Daten zu Wörtern und Objektpositionen
#####

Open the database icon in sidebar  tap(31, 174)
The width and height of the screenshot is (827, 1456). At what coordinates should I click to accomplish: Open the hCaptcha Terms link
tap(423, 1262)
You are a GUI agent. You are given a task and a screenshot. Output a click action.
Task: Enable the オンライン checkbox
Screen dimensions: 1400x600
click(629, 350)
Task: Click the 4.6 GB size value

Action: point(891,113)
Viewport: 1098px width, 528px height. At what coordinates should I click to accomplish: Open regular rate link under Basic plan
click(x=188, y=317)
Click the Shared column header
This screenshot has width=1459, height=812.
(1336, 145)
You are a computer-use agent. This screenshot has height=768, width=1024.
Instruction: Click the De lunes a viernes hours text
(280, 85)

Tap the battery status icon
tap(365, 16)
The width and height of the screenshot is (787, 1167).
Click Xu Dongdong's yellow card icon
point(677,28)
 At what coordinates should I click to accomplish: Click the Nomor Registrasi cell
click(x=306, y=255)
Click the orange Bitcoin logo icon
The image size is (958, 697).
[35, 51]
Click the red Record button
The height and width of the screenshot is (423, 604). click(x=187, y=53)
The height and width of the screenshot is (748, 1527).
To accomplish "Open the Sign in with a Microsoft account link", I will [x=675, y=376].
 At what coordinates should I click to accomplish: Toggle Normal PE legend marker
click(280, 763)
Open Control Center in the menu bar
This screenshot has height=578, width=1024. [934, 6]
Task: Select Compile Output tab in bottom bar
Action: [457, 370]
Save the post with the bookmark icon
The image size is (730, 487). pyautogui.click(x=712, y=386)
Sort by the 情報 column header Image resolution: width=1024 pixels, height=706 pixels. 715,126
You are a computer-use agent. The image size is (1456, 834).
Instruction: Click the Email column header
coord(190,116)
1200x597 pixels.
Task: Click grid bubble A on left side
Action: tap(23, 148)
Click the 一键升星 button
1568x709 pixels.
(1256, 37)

#####

● **AUFGABE**
Bearbeite die obigen Datensätze, indem du jedes Vorkommen von „column header“ durch „column heading“ ersetzt. Gib alle Zeilen sonst unverändert wieder.

● **ERWARTETE ANTWORT**
Open the database icon in sidebar  tap(31, 174)
The width and height of the screenshot is (827, 1456). At what coordinates should I click to accomplish: Open the hCaptcha Terms link
tap(423, 1262)
You are a GUI agent. You are given a task and a screenshot. Output a click action.
Task: Enable the オンライン checkbox
Screen dimensions: 1400x600
click(629, 350)
Task: Click the 4.6 GB size value

Action: point(891,113)
Viewport: 1098px width, 528px height. At what coordinates should I click to accomplish: Open regular rate link under Basic plan
click(x=188, y=317)
Click the Shared column heading
This screenshot has width=1459, height=812.
(1336, 145)
You are a computer-use agent. This screenshot has height=768, width=1024.
Instruction: Click the De lunes a viernes hours text
(280, 85)

Tap the battery status icon
tap(365, 16)
The width and height of the screenshot is (787, 1167).
Click Xu Dongdong's yellow card icon
point(677,28)
 At what coordinates should I click to accomplish: Click the Nomor Registrasi cell
click(x=306, y=255)
Click the orange Bitcoin logo icon
The image size is (958, 697).
[35, 51]
Click the red Record button
The height and width of the screenshot is (423, 604). click(x=187, y=53)
The height and width of the screenshot is (748, 1527).
To accomplish "Open the Sign in with a Microsoft account link", I will [x=675, y=376].
 At what coordinates should I click to accomplish: Toggle Normal PE legend marker
click(280, 763)
Open Control Center in the menu bar
This screenshot has height=578, width=1024. [934, 6]
Task: Select Compile Output tab in bottom bar
Action: [457, 370]
Save the post with the bookmark icon
The image size is (730, 487). pyautogui.click(x=712, y=386)
Sort by the 情報 column heading Image resolution: width=1024 pixels, height=706 pixels. 715,126
You are a computer-use agent. The image size is (1456, 834).
Instruction: Click the Email column heading
coord(190,116)
1200x597 pixels.
Task: Click grid bubble A on left side
Action: tap(23, 148)
Click the 一键升星 button
1568x709 pixels.
(1256, 37)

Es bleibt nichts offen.